▸ Given entries
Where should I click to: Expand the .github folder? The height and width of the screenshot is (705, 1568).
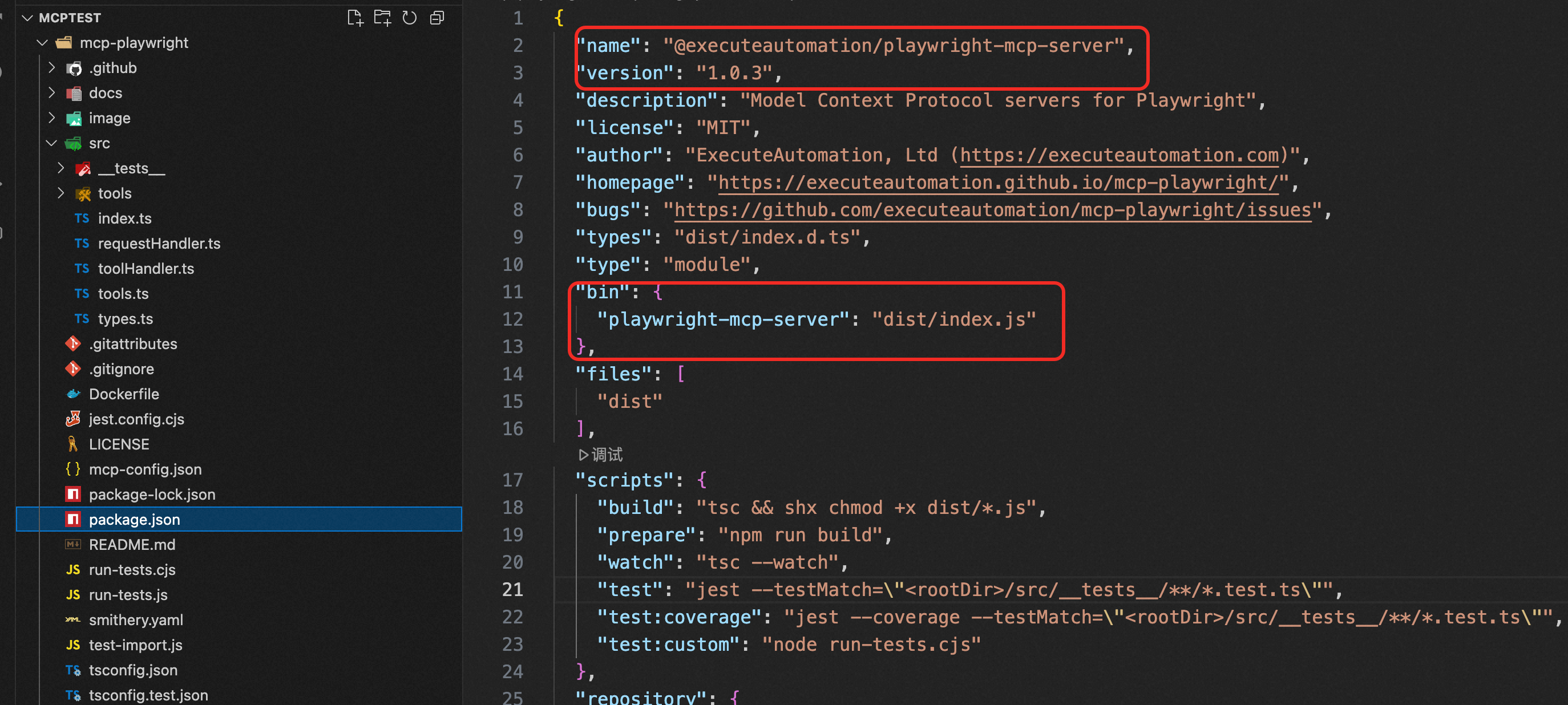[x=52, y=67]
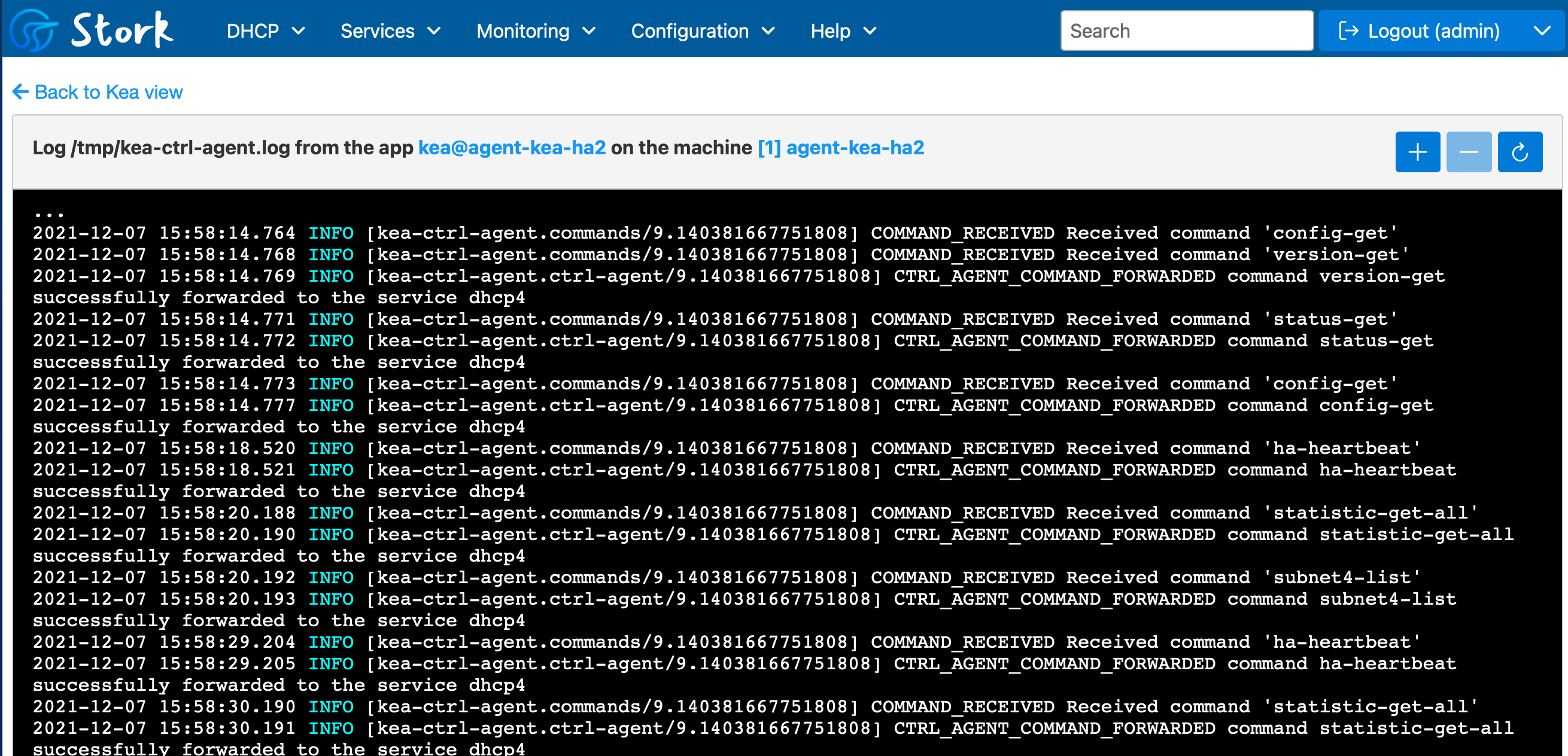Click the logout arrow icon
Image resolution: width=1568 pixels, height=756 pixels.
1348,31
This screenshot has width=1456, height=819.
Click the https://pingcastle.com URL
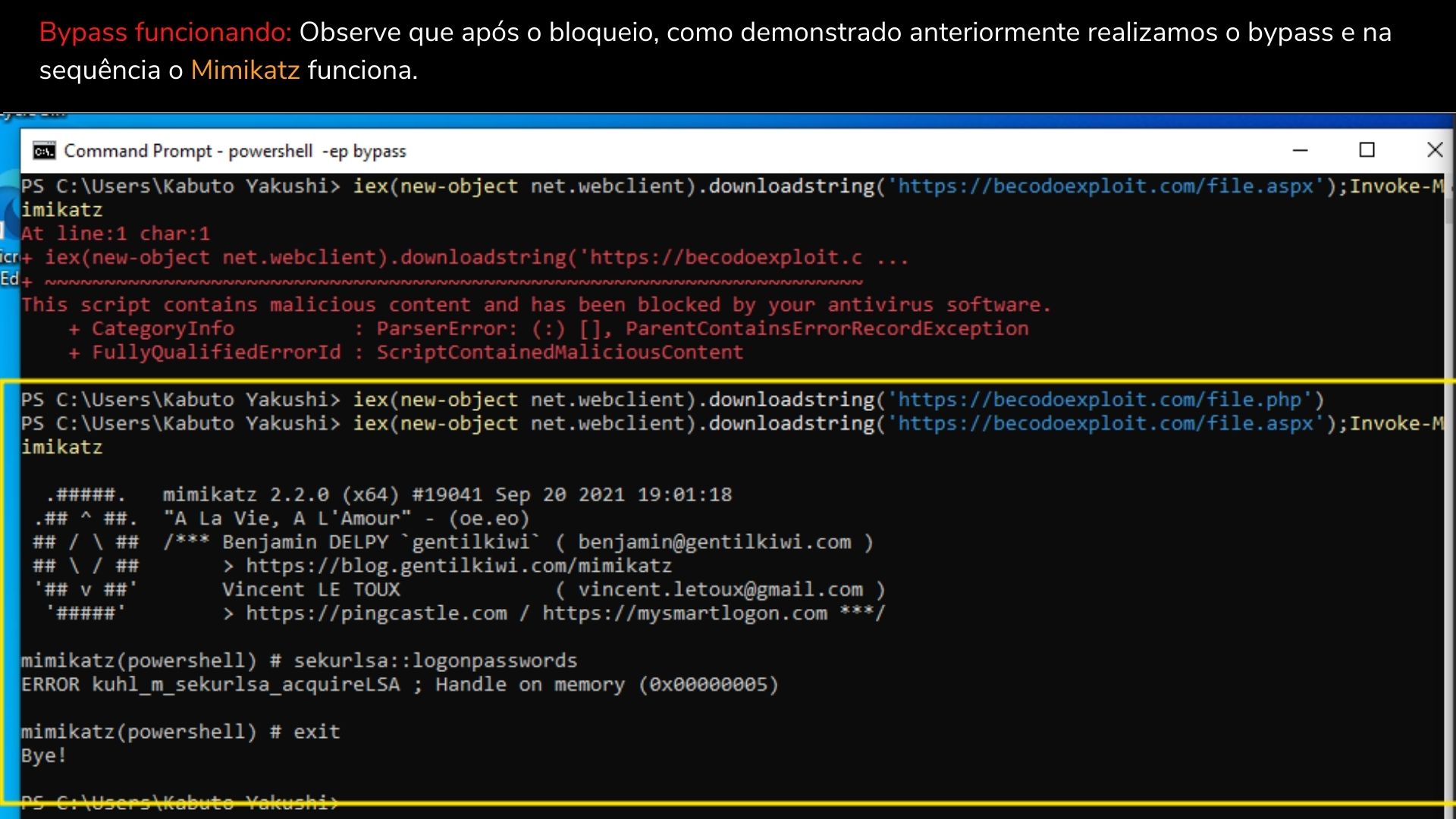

▸ Action item
Would you set down the records exactly, with no pictures included?

▸ Response below
Where should I click to: Expand the .github folder? The height and width of the screenshot is (705, 1568).
[x=52, y=67]
Click the logout arrow icon
Image resolution: width=1568 pixels, height=756 pixels.
1348,31
This screenshot has width=1456, height=819.
Click the https://pingcastle.com URL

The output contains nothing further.